Lo sviluppo di terapie mirate per il trattamento di tumori maligni è aumentato notevolmente negli ultimi anni. Questo progresso ha consentito di ridurre al minimo gli effetti collaterali e, in alcuni casi, il numero di morti. Tuttavia, nonostante questi progressi, il cancro è ancora la prima causa di morte nei paesi occidentali. In questa prospettiva, molte molecole sono state sintetizzate al fine di sfruttare le loro caratteristiche per regolare specifiche pathways coinvolte nella proliferazione cellulare. IL GYKI 52466 è una 2,3-benzodiazepina che agisce selettivamente su un recettore AMPA come antagonista allosterico non-competitivo. È noto per avere proprietà anticonvulsivanti e neuroprotective.

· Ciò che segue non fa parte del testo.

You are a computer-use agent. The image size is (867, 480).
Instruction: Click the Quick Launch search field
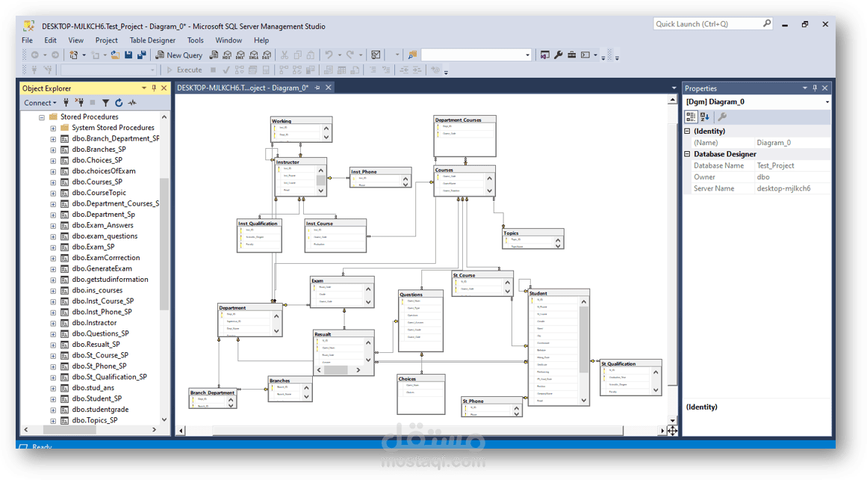point(709,24)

Alcuni studi hanno riferito gli effetti anti-proliferativi del GYKI 52466 su diverse linee cellulari tumorali, inibendo la extracellular signal regulated kinase (ERK1/2). L'obiettivo del presente progetto di tesi è quello di indagare l'effetto citotossico di un nuovo derivato 2,3-benzodiazepinico, un AMPA antagonistà non competitivo, chiamato composto 1g, su diverse linee cellulari tumorali al fine di identificare una possibile nuova molecola per la terapia del cancro. In particolare in questo progetto di tesi di dottorato, abbiamo testato il composto 1g su un pannello di 16 linee cellulari, considerando la varietà fenotipica di ogni linea cellulare (PLC/PRF/5, U-87MG, HEP-G2, HT-29, KG-1, Kasumi, HL60, NB4, Jurkat T cells, U937, HCT116, SH-SY5Y, granulles cells, DRG, NIH-3T3, linfociti T periferici). Inoltre abbiamo esplorato il meccanismo di morte cellulare e la capacità di questo composto ad arrestare il ciclo cellulare in cellule leucemiche jurkat T cells.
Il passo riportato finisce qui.